Re: [Mesa-dev] nouveau hardware decoding and vaDeriveImage

2017-08-21 Thread Philipp Kerling
Hi Julien,

thanks for providing some background on the issue. Now it makes a lot
more sense.

Am Mittwoch, den 16.08.2017, 10:40 +0100 schrieb Julien Isorce:
> Hi,
> 
> This issue is tracked here https://bugs.freedesktop.org/show_bug.cgi?
> id=98285
> This is due to a limitation in libva API which only supports 1 FD per
> VaSurface.
> It is enough for intel-driver because NV12 is only 1 bo. But in
> nouveau driver, NV12 is 2 separates bo (omitting the interlaced pb).
OK, guess we'll have to wait for libva to support this use case first.

> Note that this libva API limitation is also a problem for AMD
> hardware because NV12 is also 2 non-contiguous bo (see function
> 'si_video_buffer_create' and 'nouveau_vp3_video_buffer_create' mesa
> source).
If I got you right, this basically means vaDeriveImage with the usual
NV12 configuration won't work on AMD either?

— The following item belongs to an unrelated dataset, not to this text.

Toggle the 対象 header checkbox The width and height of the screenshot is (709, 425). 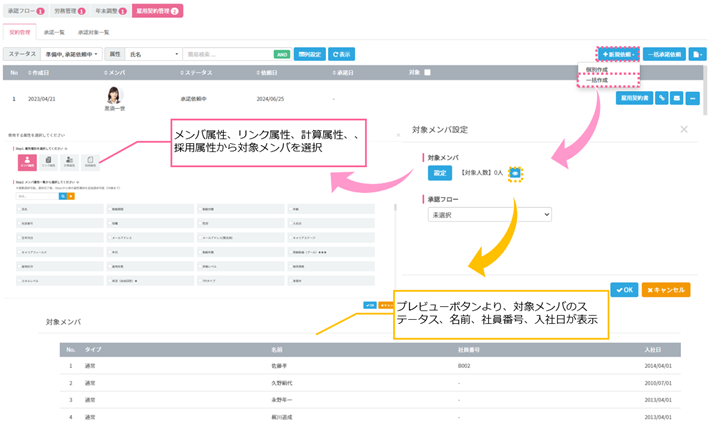pyautogui.click(x=428, y=73)
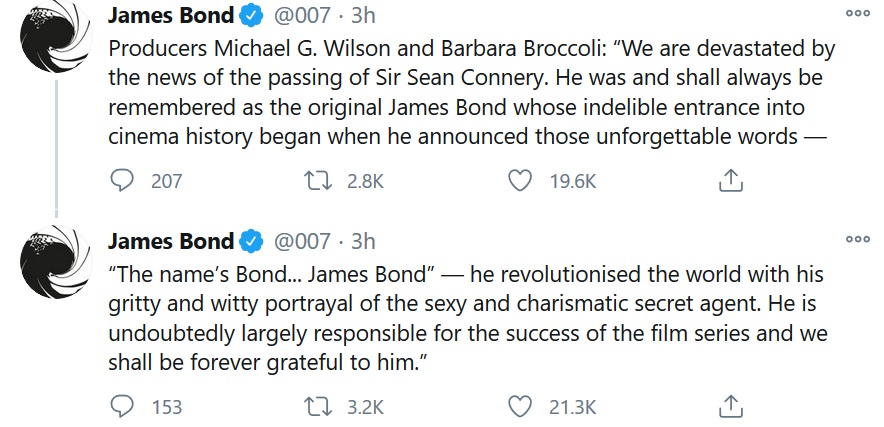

> I do not know if this is HW requirement, or if using one contiguous
> bo with offset handling would work. So currently there is 2
> independent calls to pipe->screen->resource_create. But maybe it
> would also work if the second resource would somehow has the same
> underlying memory but with an offset.
> 
> The workaround for now is to convert it to RGB: (the following
> pipeline works on both nvidia and amd hardware)
> 
> GST_GL_PLATFORM=egl GST_GL_API=gles2 gst-launch-1.0 filesrc
> location=test.mp4 ! qtdemux ! h264parse ! vaapih264dec !
> vaapipostproc ! "video/x-raw(memory:DMABuf), format=RGBA" !
> glimagesink
> 
> In the pipeline above, vaapipostproc will receive a NV12 vaSurface as
> input and will convert it to a RGBA vaSurface. And export it as 1
> dmabuf FD. Which will be imported by glimagesink by using
> eglCreateImage. This is not a full zero-copy, but at least this is
> zero-cpu-copy, the conversion being done on the gpu. 
I see, this workaround could indeed be very useful. But if H.264
decoding still gives artifacts anyway (like Ilia said), I do wonder if
it's worth the trouble to implement this specifically for nouveau and
then end up never using it in production because the decoded video is
not presentable to the user. Probably best to wait for libva :-/

> 
> Cheers
> Julien

Best regards,
Philipp
___
mesa-dev mailing list
mesa-dev@lists.freedesktop.org
https://lists.freedesktop.org/mailman/listinfo/mesa-dev


Re: [Mesa-dev] nouveau hardware decoding and vaDeriveImage

2017-08-16 Thread Julien Isorce
Hi,

This issue is tracked here https://bugs.freedesktop.org/s
how_bug.cgi?id=98285
This is due to a limitation in libva API which only supports 1 FD per
VaSurface.
It is enough for intel-driver because NV12 is only 1 bo. But in nouveau
driver, NV12 is 2 separates bo (omitting the interlaced pb).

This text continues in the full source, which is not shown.